Women who were 12–19 weeks gestation were eligible to enroll in the intervention of mindful moms training or MMT. Women who were 20–23 weeks gestation or unable to attend MMT classes who otherwise met the study criteria were eligible for TAU. The Patient Health Questionnaire (PHQ-9) was used to measure depressive symptom severity at baseline, post-intervention during the third trimester, and at 6 and 18 months postpartum.
MMT was adapted from three interventions: mindful motherhood training (Vieten, 2009), Supporting Health by Integrating Nutrition and Exercise, and Mindfulness-Based Eating Awareness Training (Kristeller & Wolever, 2011). Women attended eight weekly 2-hour mindfulness training sessions. In addition to mindful eating exercises, the program included mindfulness training for stress reduction using both formal (e.g., sitting meditation) and informal (e.g., mindfulness of daily activities) practices to promote nonreactivity to and nonjudgmental acceptance of negative experiences.

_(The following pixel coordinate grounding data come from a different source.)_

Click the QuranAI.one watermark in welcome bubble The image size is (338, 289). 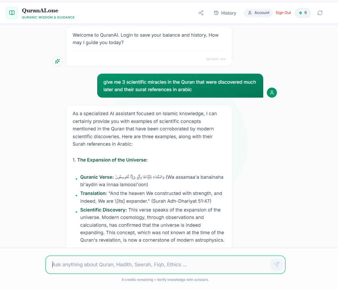coord(216,59)
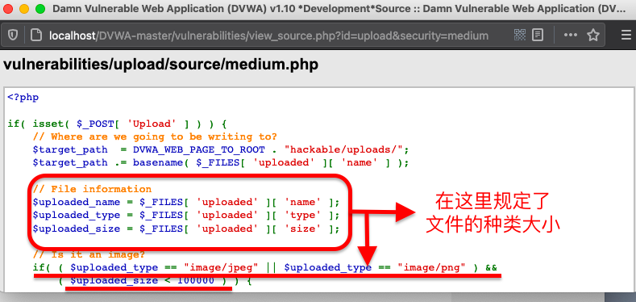636x302 pixels.
Task: Maximize window using green button
Action: (x=40, y=9)
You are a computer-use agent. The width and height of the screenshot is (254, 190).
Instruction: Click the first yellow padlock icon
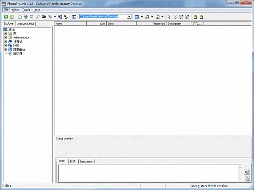point(195,17)
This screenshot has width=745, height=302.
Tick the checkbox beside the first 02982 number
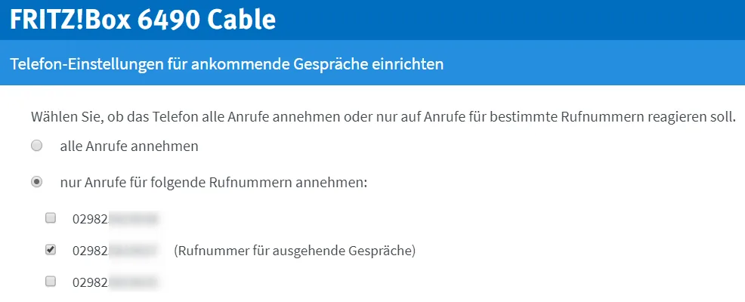51,218
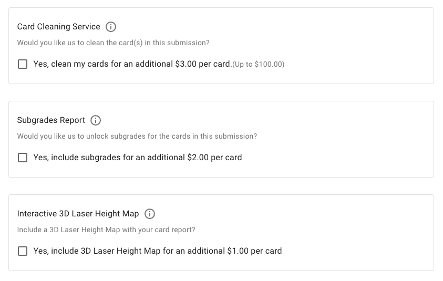443x281 pixels.
Task: Tick the include subgrades checkbox
Action: click(23, 158)
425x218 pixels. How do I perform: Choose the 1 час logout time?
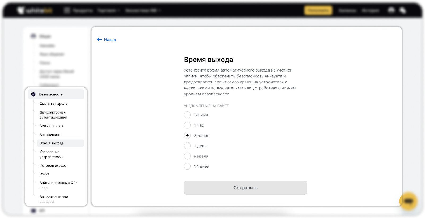[x=187, y=125]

The researchers identified three distinct subgroups of depressive symptom severity during the perinatal period: none/minimal (20.9%, mean PHQ = 0.95, SD = 0.73), mild (52.9%, PHQ = 4.28, SD = 1.53), and moderate (26.2%, PHQ = 10.23, SD = 2.76). Adjusting for relevant covariates, the risk of having moderate depressive symptoms was reduced by nearly 90% in participants receiving the MMT intervention (OR = 0.13, 95% CI = 0.03-0.54).
The Bottom Line
In this population of overweight and obese women, this mindfulness-based intervention delivered during pregnancy reduced the risk of experiencing moderate depressive symptoms up to 18 months postpartum. Although this mindfulness intervention was originally designed to target excessive weight gain, it did employ techniques to promote stress reduction. The authors note that while the generalizability of these results to pregnant women who are not overweight or obese is limited, the intervention may be beneficial to a large number of pregnant women. More specifically, 48% of women begin pregnancy either overweight or obese, and the proportion of overweight women is even higher among ethnic minorities. Although this study focused on overweight women, the intervention focused on healthy eating and lifestyle habits, which would likely be of benefit to most women during pregnancy.
Ruta Nonacs, MD PhD
Felder JN, Roubinov D, Bush NR, Coleman-Phox K, Vieten C, Laraia B, Adler NE, Epel E. Effect of prenatal mindfulness training on depressive symptom severity through 18-months postpartum: A latent profile analysis. J Clin Psychol. 2018 Feb 28.